In conclusion, prioritizing requirements is an art, not just a technology.

3.3 Management of Demand Pools

Four-quadrant time management method of demand

P0 Important Urgent;

a. Solution: Do it immediately;

b. Saturation consequences: infinite increase in pressure, crisis;

c. Principle: The less the merrier, a lot of things in the first quadrant are because they are not well utilized in the second quadrant;

P1 is important and not urgent;

a. Solution: Have a plan to do it;

b. Saturation consequences: busy but not blind;

c. Principle: Concentrate on processing, invest in the second quadrant, plan well, tighten first and then loosen;

P2 is not important and urgent;

a. Solution: Leave it to others to do;

b. Saturation consequences: busy and blind;

c. Principle: delegate power to others to do it;

P3不重要不紧急;

a. Treatment: Try not to do it;

b. Saturation consequences: wasted lives;

Principle C: It can be used to regulate the body and mind, but it cannot be indulged in this quadrant;

The demand for P0 is controlled at no more than 25%;

P1 maintains long-term investment and reserves a certain amount of resources for each iteration (less than 20% is recommended);

Note: The priority of requirements is not static, whenever new requirements are added, or the business changes, along with the update of the demand pool, it is a rethinking of the business.

The type of demand pool requirement

1. Functional improvement requirements

2. Experience improvement requirements

3. Bug fixes

4. New functional requirements

5. Other needs

Adhere to the principle of wide entry and strict exit

Fourth, how to analyze the B-end demand

Step 1: Sort out the business departments, positions and responsibilities.

Step 2: Business process combing.

Step 3: Confirm the business process.

Step 4: 3W1H rule, dismantle the system function points.

Step 5: Issuance of system flow chart.

Fifth, the delivery and implementation of demand

Sorting out the logic and synchronizing it to development without errors is the basic work of the product, and the more complex the requirements, the more necessary it is.
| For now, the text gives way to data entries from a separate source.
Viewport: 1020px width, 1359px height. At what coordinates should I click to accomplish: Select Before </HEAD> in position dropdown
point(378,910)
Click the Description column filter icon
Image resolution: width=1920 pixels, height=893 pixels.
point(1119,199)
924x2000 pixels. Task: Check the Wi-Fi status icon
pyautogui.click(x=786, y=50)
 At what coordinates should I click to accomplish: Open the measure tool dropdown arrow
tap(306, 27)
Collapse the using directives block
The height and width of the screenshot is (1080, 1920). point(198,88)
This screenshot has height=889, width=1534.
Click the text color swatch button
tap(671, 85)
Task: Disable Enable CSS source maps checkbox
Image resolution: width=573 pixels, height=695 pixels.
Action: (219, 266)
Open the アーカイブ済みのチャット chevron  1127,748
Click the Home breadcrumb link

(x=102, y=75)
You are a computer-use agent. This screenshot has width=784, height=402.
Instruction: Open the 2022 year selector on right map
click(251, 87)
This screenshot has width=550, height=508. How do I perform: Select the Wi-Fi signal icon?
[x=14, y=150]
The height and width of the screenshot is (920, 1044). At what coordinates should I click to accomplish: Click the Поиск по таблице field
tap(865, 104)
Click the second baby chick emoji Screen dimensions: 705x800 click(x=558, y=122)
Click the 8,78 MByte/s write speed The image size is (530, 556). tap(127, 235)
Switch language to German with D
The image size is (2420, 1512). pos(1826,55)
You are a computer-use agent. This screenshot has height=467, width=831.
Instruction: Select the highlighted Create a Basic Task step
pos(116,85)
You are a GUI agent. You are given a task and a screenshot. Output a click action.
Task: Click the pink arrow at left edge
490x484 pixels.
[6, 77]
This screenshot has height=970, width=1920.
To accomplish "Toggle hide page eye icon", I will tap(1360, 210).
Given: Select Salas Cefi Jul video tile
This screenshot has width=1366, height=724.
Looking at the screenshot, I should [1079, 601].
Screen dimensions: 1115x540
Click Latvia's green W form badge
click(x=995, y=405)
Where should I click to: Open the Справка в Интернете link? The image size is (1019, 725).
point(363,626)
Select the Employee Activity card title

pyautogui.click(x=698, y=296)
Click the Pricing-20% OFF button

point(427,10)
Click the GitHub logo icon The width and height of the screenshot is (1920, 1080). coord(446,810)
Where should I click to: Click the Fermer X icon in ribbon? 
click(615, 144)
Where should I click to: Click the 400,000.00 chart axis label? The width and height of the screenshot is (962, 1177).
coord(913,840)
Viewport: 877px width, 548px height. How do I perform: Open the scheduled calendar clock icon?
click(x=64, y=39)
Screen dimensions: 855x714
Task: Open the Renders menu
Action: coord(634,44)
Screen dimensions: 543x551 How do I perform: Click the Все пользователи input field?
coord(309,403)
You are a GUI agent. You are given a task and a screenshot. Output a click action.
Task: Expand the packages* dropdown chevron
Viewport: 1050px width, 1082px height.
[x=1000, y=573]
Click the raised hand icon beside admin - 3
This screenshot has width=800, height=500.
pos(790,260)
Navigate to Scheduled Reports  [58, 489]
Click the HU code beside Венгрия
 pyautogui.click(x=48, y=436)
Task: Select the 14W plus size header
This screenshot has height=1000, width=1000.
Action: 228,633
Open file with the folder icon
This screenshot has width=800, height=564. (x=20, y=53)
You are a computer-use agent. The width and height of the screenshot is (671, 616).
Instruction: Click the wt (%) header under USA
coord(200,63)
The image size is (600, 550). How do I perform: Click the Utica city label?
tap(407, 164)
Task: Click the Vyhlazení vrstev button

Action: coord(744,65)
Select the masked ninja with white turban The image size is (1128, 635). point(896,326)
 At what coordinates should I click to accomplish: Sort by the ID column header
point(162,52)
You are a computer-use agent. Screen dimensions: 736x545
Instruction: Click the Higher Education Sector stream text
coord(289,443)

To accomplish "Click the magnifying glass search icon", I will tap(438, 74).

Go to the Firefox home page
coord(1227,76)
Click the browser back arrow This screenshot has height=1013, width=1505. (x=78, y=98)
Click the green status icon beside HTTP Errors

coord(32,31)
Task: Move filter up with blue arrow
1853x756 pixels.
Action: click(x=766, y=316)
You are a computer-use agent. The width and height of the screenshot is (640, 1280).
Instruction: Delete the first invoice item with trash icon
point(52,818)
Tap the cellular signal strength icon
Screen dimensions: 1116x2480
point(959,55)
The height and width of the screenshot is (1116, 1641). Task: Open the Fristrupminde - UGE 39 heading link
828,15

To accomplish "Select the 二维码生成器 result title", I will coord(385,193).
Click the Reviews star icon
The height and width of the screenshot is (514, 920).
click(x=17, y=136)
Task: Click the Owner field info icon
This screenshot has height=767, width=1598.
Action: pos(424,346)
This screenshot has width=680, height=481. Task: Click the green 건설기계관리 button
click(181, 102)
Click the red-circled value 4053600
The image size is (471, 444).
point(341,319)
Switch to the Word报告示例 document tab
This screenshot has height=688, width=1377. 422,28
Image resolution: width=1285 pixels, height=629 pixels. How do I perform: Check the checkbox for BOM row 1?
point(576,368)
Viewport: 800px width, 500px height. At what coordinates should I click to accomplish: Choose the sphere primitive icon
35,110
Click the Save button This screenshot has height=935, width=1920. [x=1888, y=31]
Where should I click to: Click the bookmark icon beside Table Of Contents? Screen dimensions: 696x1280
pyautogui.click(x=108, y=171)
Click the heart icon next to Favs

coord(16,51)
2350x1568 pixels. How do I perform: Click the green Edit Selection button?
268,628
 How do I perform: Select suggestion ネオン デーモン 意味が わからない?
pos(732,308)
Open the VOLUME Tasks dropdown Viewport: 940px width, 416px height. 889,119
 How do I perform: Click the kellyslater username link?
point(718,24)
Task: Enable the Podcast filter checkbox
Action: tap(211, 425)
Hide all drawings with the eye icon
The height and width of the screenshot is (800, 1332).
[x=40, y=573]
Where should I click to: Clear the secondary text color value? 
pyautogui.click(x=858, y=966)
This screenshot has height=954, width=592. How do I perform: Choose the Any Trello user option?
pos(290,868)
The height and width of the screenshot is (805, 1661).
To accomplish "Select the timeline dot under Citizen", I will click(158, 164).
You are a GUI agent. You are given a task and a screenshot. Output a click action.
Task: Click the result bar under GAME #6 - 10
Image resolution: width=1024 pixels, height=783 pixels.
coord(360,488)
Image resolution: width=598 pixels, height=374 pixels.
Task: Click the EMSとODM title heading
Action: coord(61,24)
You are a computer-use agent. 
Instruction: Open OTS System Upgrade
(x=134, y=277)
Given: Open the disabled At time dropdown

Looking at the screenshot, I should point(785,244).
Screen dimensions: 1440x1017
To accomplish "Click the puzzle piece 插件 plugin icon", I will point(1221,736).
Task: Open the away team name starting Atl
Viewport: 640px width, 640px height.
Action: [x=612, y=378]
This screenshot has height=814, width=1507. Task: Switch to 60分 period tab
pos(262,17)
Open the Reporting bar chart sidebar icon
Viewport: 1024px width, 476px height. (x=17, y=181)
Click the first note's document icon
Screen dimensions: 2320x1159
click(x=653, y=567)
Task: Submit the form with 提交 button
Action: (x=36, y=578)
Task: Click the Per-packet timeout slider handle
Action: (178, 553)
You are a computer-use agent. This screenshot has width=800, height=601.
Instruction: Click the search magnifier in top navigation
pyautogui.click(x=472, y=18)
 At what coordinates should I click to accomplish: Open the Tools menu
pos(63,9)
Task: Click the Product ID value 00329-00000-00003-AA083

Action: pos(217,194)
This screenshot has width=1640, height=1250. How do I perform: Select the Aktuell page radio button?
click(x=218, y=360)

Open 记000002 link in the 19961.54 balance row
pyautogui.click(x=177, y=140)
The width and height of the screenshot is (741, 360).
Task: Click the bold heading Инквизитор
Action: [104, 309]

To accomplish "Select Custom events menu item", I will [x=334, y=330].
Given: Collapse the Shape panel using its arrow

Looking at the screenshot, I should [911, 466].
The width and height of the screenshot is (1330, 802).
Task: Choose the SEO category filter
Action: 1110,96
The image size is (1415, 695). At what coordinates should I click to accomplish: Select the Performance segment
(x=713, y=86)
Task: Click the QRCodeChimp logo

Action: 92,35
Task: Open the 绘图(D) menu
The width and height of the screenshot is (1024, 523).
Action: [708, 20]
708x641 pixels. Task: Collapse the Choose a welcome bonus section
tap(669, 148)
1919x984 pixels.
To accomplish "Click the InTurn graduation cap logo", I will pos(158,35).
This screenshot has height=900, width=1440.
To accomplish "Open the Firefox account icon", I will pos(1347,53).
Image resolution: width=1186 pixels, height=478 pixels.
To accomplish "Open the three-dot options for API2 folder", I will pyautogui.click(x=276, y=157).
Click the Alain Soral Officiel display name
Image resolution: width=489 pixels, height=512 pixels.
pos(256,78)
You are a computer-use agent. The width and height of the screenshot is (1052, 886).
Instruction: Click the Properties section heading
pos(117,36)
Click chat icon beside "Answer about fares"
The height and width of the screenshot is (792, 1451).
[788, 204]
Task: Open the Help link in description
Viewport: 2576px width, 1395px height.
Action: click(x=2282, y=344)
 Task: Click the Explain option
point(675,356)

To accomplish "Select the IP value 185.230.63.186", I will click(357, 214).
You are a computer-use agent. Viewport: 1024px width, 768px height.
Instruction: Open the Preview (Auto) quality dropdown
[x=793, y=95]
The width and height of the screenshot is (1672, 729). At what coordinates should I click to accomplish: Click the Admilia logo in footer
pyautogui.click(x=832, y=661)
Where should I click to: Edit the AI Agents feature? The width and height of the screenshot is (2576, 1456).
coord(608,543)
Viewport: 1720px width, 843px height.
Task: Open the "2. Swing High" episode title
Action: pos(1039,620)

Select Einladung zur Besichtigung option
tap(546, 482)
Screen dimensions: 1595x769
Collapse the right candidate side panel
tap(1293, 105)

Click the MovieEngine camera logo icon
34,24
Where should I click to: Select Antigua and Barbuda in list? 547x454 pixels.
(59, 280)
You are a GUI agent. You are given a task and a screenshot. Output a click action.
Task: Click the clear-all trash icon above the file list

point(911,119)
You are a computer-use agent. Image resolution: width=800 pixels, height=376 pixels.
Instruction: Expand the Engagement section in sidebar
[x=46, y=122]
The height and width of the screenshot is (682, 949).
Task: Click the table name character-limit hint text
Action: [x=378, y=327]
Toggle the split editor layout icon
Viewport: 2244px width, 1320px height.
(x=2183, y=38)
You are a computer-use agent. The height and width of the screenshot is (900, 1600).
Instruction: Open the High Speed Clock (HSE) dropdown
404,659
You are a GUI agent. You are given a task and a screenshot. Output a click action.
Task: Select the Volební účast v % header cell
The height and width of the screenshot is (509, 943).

If you are worried that the product logic is not the best solution or feasibility problem due to the limitations of the product itself, you can communicate with the development leader/core developer in advance before the solution is completed. Otherwise, allowing development to play freely on the logic of the product is burying a pit for later iterations or future generations.

This article was originally published by @逸轩 on Everyone is a Product Manager. Reproduction without permission is prohibited.

The title image is from Unsplash and is licensed under CC0

The views in this article only represent the author's own, everyone is a product manager, and the platform only provides information storage space services.